The General Data Protection Regulation (GDPR), is a new complicated requirement driven by the European Union (EU). This will supersede the UKs Data Protection Act 1998 and is due to be enforced on 25th May 2018. Companies that suffer a data breach or display noncompliance may face a fine up to 20,000,000 euros or up to 4% of their global annual revenue of the preceding fiscal year.
GDPR aims to give assurance that our data is safe
This EU regulation is driven by the need to improve faith in the burgeoning digital market place. The current legislation adhered to in the UK and Europe was drawn up at a time before people’s data was so easily shared between various agencies such as Google and Facebook. GDPR is an update believed to meet the new requirements in data protection and came into force on 24th May 2016, organisations have until 25th May 2018 to prepare for when the regulation will apply.

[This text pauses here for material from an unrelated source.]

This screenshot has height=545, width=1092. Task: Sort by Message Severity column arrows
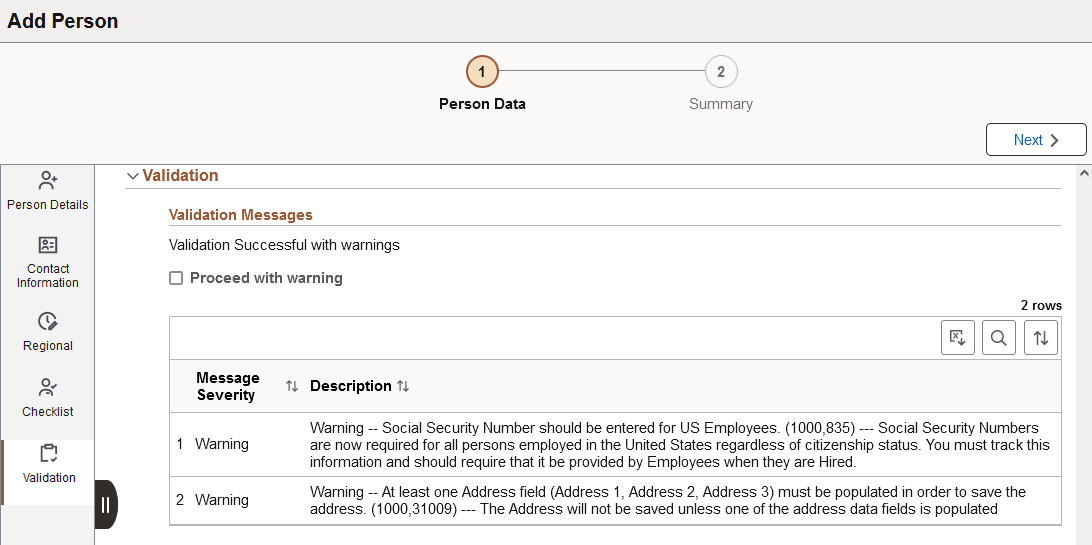pyautogui.click(x=292, y=386)
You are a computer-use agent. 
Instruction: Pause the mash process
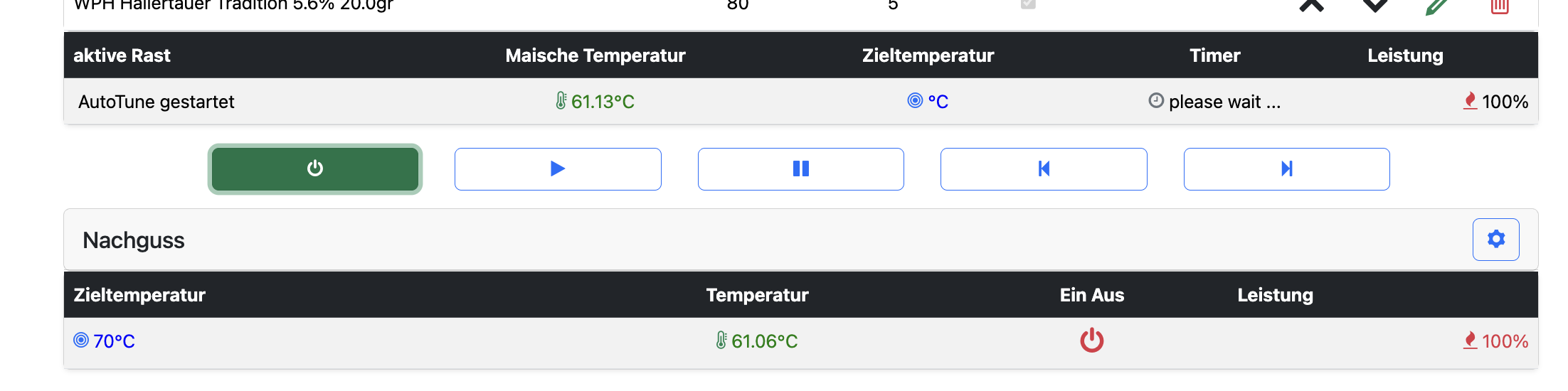800,169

Cyber-attacks are not going away
Across the global market cyber-attacks are an imminent risk. An organization’s ability to adapt to the new regulations, the ongoing threats to data privacy and the potential losses both in revenue from a breach and EU fines cannot be ignored. Companies outside of the EU that offer good and services to EU citizens will also be affected by the new data regulations. The level of their financial culpability is yet to be tested along with negative PR that non-compliance with the legislation can bring.
Educating employees essential for cyber security
One of the key differences a company can make, is organisational changes to security at an employee level to lessen the risk of a breach. By placing emphasis on shared responsibility for cyber defence across an organisation involves all business stakeholders and staff, from Human Resources to the post room knowing the basics of digital security. With the press as a permanent reminder of digital threat, here are some standard ideas that new and existing businesses can deploy.

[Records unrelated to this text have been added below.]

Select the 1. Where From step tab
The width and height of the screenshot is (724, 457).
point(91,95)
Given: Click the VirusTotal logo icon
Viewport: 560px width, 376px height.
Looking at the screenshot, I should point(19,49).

1. Draft a response plan to a cyber attack
A draft response to a cyber-attack can be in place ready for the PR team to issue. Broadcasting that you are GDPR compliant may give reassurance to business stake-holders and customers alike. They need to know their data is safe. Remember the story of the 1000s of NHS patients that turned up at numerous hospitals in the morning only to be told their data was missing? A twitter fire is difficult to extinguish.
2. Is everyone in your business aware of the risks?
Workshops and newsletters can reinforce positive behaviours and expose the negative scenarios that have made businesses vulnerable to a data breach. Difficult passwords are a must, what to do when you leave the company laptop in a café, are you storing company data on your desktop not the hard drive?
3. Team ambassador for each company silo
Having a security champion in each team helps spread the responsibility across a company’s infrastructure and can help enforce best practise. Does the HR team want to be source of a hack that leads to the company facing an annual loss up to 4% of their global income?
4. New starters
The onboarding process is an opportunity not to be missed. Start as you mean to carry on. Does your company have a new starter programme for cyber security best practice?
5. Malware spreads on contact
USB sticks need a warning attached. They are readily handed out like sweets or picked up from bowls at industry events. It doesn’t take the smartest hacker to realise that, one could be picked up and compromised with malware and then placed back in the bowl.